Ainda em relação ao funcionamento do mercado, vale destacar que o ritmo de crescimento das companhias ligadas ao setor de produção de discos será retomado somente a partir de 1993, sendo mantido até 1997. Neste último ano, as vendas desses suportes materiais ultrapassam a marca das 100 milhões de unidades, até nova queda em 1998, decorrente da desvalorização cambial. O que se verifica nessa década, sobretudo, é a conclusão do processo de concentração econômica e desnacionalização da indústria iniciado ainda nos anos de 1960 e desenrolado nas décadas posteriores, responsável, entre outras coisas, pelo surgimento de algumas brechas no mercado fonográfico. Muitos profissionais acabam, por exemplo, saindo de grandes empresas e criando suas próprias companhias, enquanto algumas das grandes firmas nacionais são, enfim, compradas pelas multinacionais do disco, as quais também passam, entre elas próprias, por processos de fusão (Dias, 2010, p. 3; Vicente, 2002, p. 272).

**LISTAGEM DE DADOS:**

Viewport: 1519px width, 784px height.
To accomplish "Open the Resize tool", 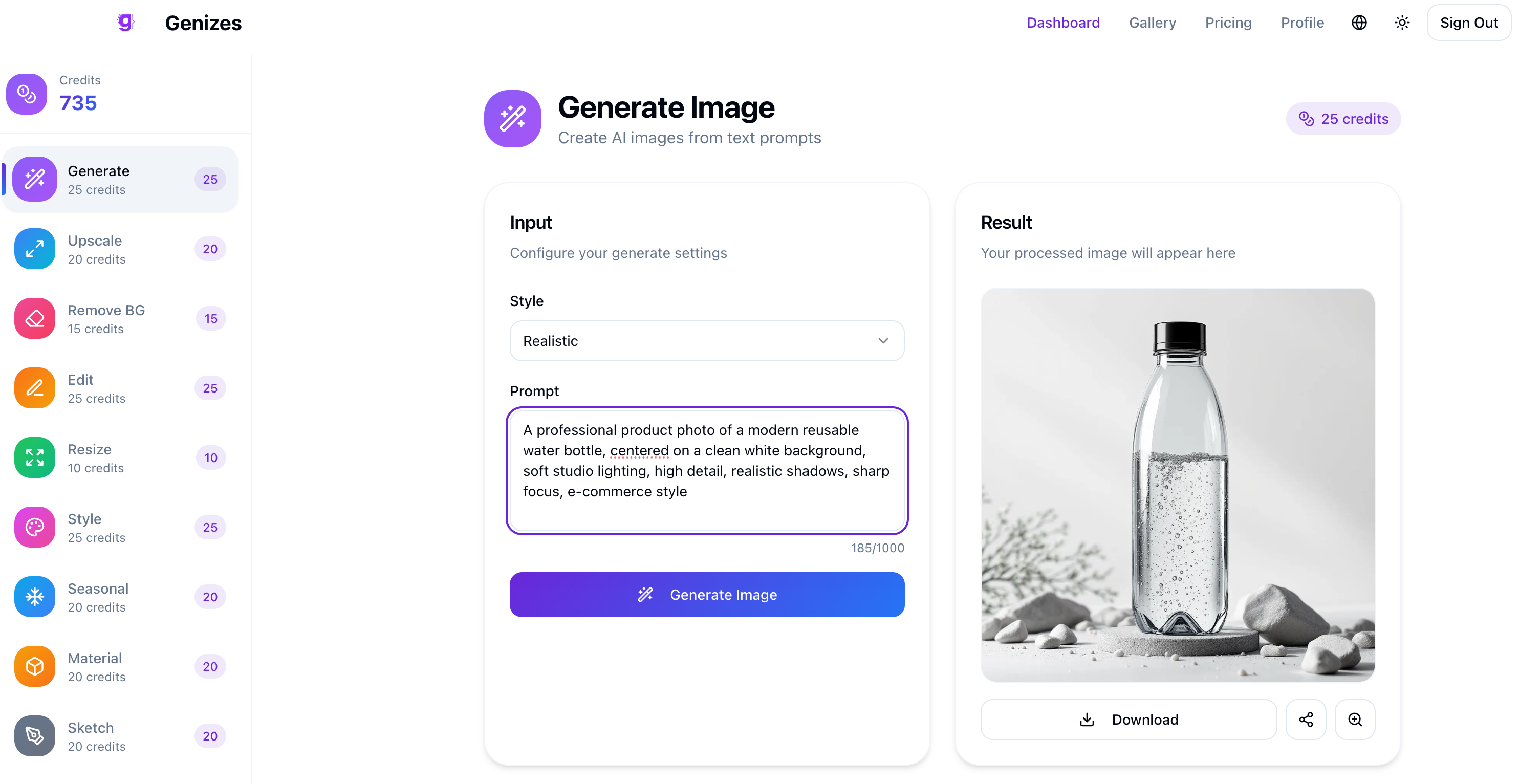I will point(120,458).

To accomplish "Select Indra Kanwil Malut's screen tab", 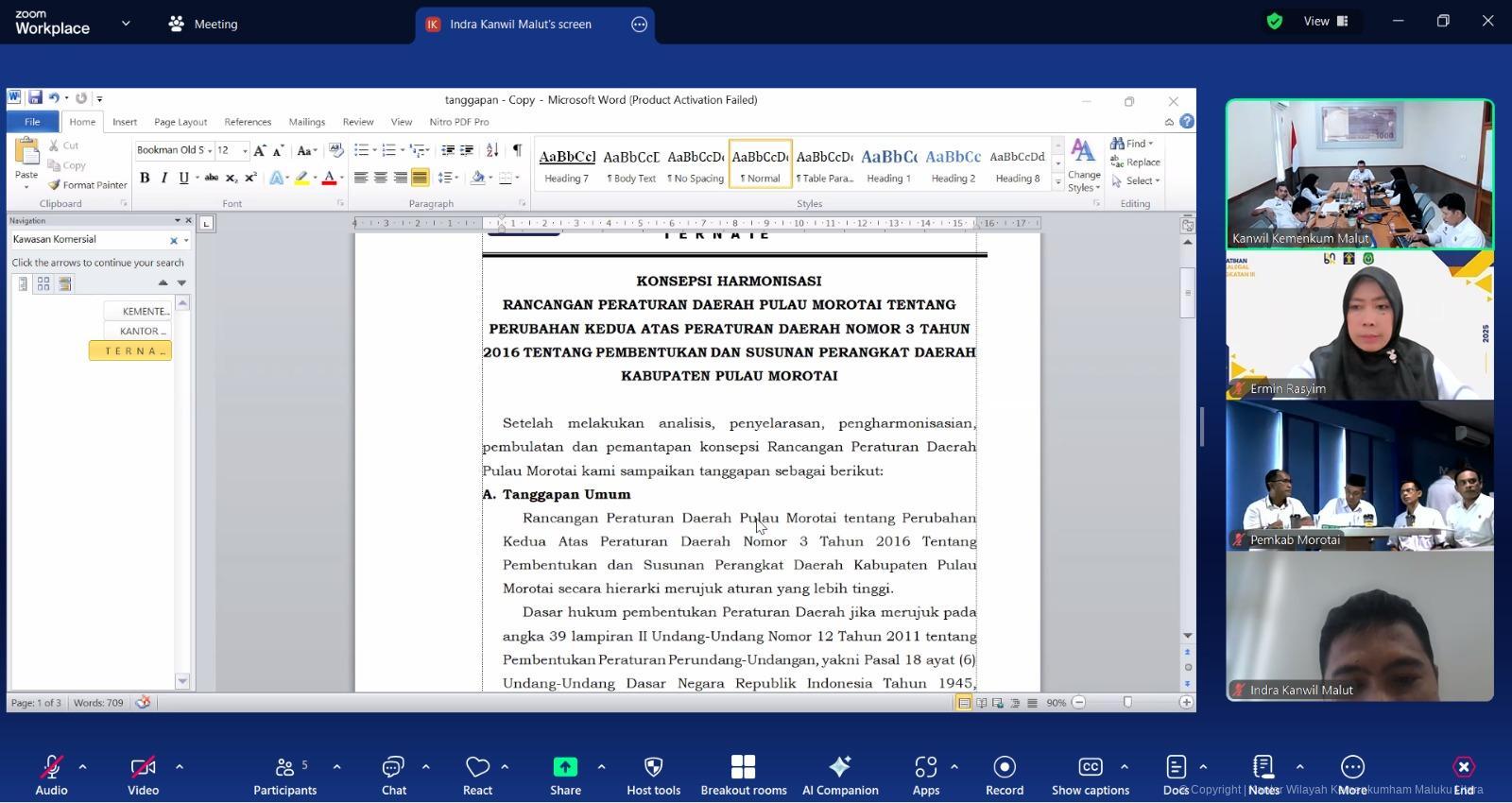I will pyautogui.click(x=520, y=25).

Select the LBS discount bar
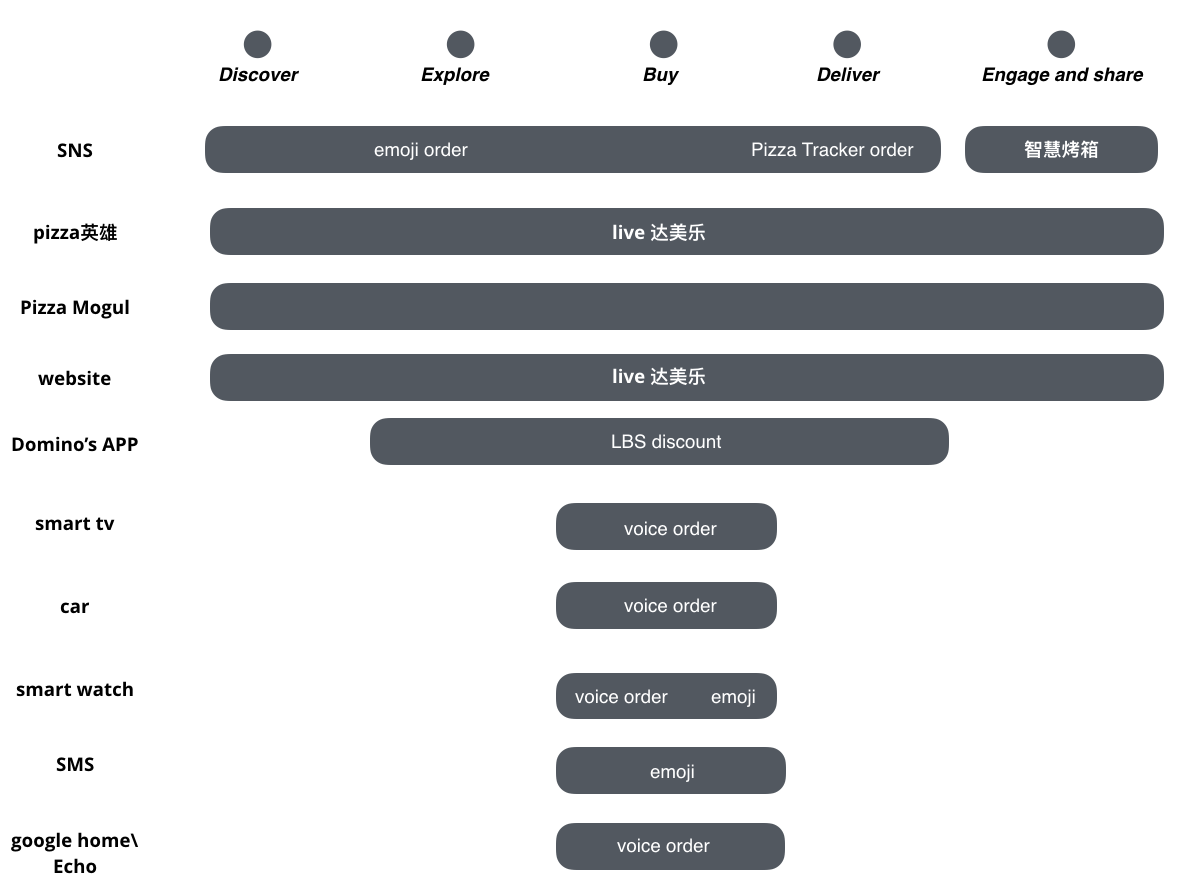click(x=659, y=442)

**PARA FAZER:**
A - Liste todos os anos e décadas mencionados no trecho sobre o mercado fonográfico, sem contar os que aparecem nas referências bibliográficas.
B - Retome o trecho sobre o mercado fonográfico a partir do ponto em que ele termina.
A listagem é um material à parte, sem ligação com o trecho sobre o mercado fonográfico.

**RESPOSTAS POR TAREFA:**
A - anos de 1960, 1993, 1997, 1998

B -
Com relação aos principais gêneros veiculados, o movimento é de continuidade e consolidação, observadas na expansão de um mercado mais popular, especialmente através da música sertaneja. Dias (1997) lembra quão raros são os artistas que têm o privilégio de viabilizar suas ideias em uma transnacional nos anos 1990, em virtude do predomínio da padronização e da estandardização. Assim, em contrapartida, despontam uma série de circuitos autônomos, como o de rock alternativo, o mangue beat, o hip-hop, o funk carioca, o axé music e o forró eletrificado de Fortaleza, os quais contribuem para a constatação de que, apesar do movimento de continuidade, surge neste momento “um grande grupo de artistas independentes” em todo o país, os quais “têm promovido uma extraordinária diversificação da música aqui produzida” (Vicente, 2002, p. 278).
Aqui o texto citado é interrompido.